PAGE EXCERPT
(Hartford, Conn.) – Surgeons at Saint Francis Hospital and Medical Center are leading the way in minimally invasive surgery with the $1.4 million state-of-the-art da Vinci S™ Surgical System.
Recently, doctors at Saint Francis performed two hysterectomies using the da Vinci S™ Surgical System, the first “robotic” surgeries of this kind performed in the Greater Hartford region. Seven more are scheduled this month.
According to the National Women’s Health Information Center, a hysterectomy is the second most common surgery among women in the U.S. Each year, more than 600,000 hysterectomies are performed. Previously, surgeons had to make a large abdominal incision to conduct the operation. Now, thanks to the latest robotic technology, surgeons at Saint Francis can make smaller, less invasive incisions.
To perform minimally invasive surgery using da Vinci, surgeons utilize robotic arms and a camera. Through high-tech video imaging, surgeons are given a three-dimensional view of the body’s interior. Tiny instruments attached to robotic arms are controlled by the surgeon who is positioned behind a console. “Human hands are actually guiding robotic hands. The robotic instruments replicate a surgeon’s every move with complete and total stability,” said Dr. Jeffrey Steinberg, Chairman of Surgery at Saint Francis Hospital and Medical Center. In the end, a patient can experience less pain, less bleeding and a quicker recovery time. The rationale for this technology: “It is the most precise surgery humanly possible,” added Steinberg.
“We are excited to be at the forefront in using this cutting-edge technology to its fullest and greatest potential. Acquiring the da Vinci S™ Surgical System, is affirmation of our continued high standards of excellence in care that we provide to all of our patients,” said Christopher Dadlez, President and CEO of Saint Francis.
Intuitive Surgical, based in Sunnyvale California, introduced the da Vinci S Surgical System in early 2006.
Founded in 1897, Saint Francis is a major teaching hospital licensed for 617 acute inpatient beds and 65 bassinets and is the largest Catholic hospital in New England.

EXERCISE DESCRIPTION
Reproduce word for word the part of the da Vinci surgery article that opens with the words containing "Intuitive Surgical, based" and closes with "in New England.".

LISTED ENTRIES
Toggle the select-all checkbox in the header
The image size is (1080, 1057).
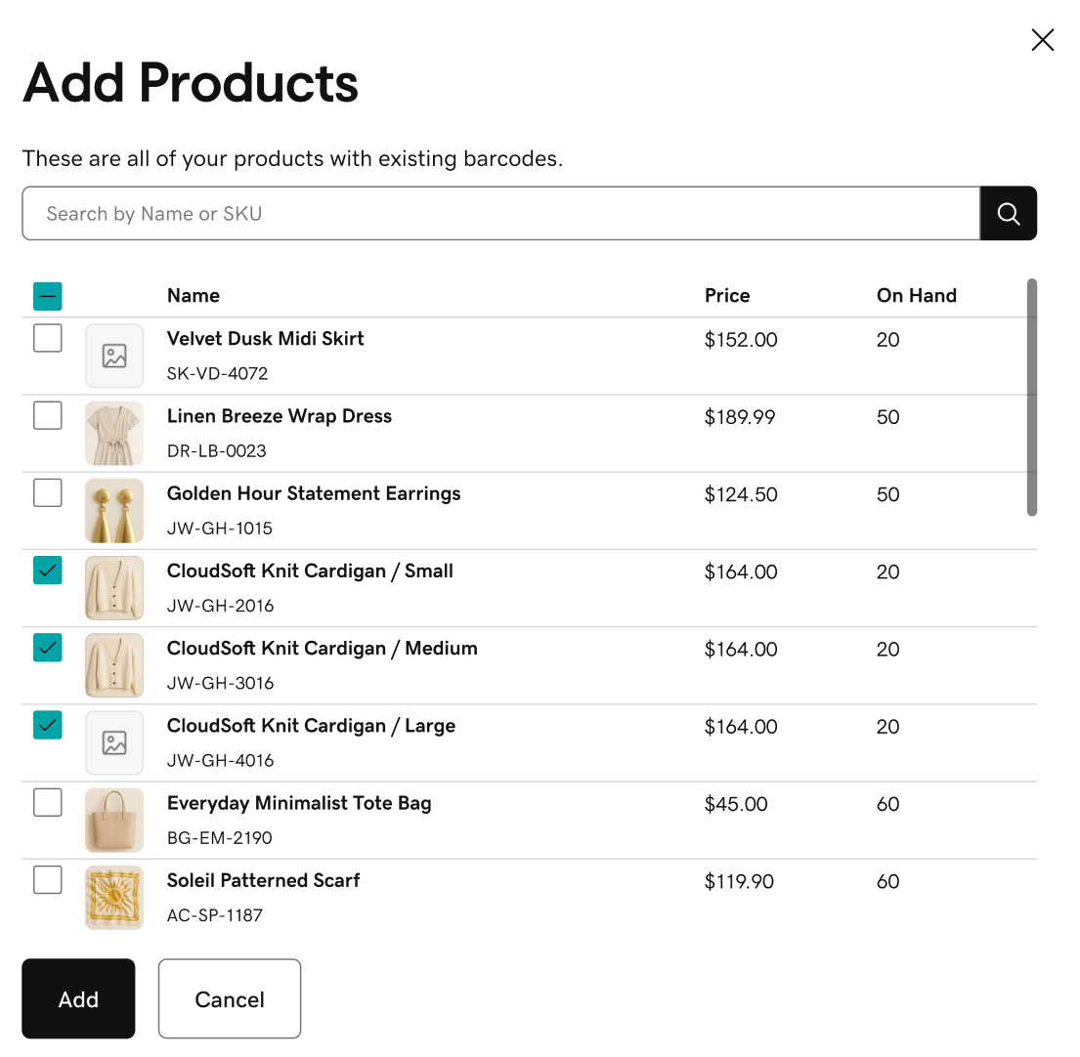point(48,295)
==
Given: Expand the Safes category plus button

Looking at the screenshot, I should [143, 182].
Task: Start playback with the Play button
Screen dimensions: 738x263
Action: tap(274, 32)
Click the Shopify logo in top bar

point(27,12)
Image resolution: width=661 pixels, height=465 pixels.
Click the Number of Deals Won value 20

TASK ANSWER
Intuitive Surgical, based in Sunnyvale California, introduced the da Vinci S Surgical System in early 2006.
Founded in 1897, Saint Francis is a major teaching hospital licensed for 617 acute inpatient beds and 65 bassinets and is the largest Catholic hospital in New England.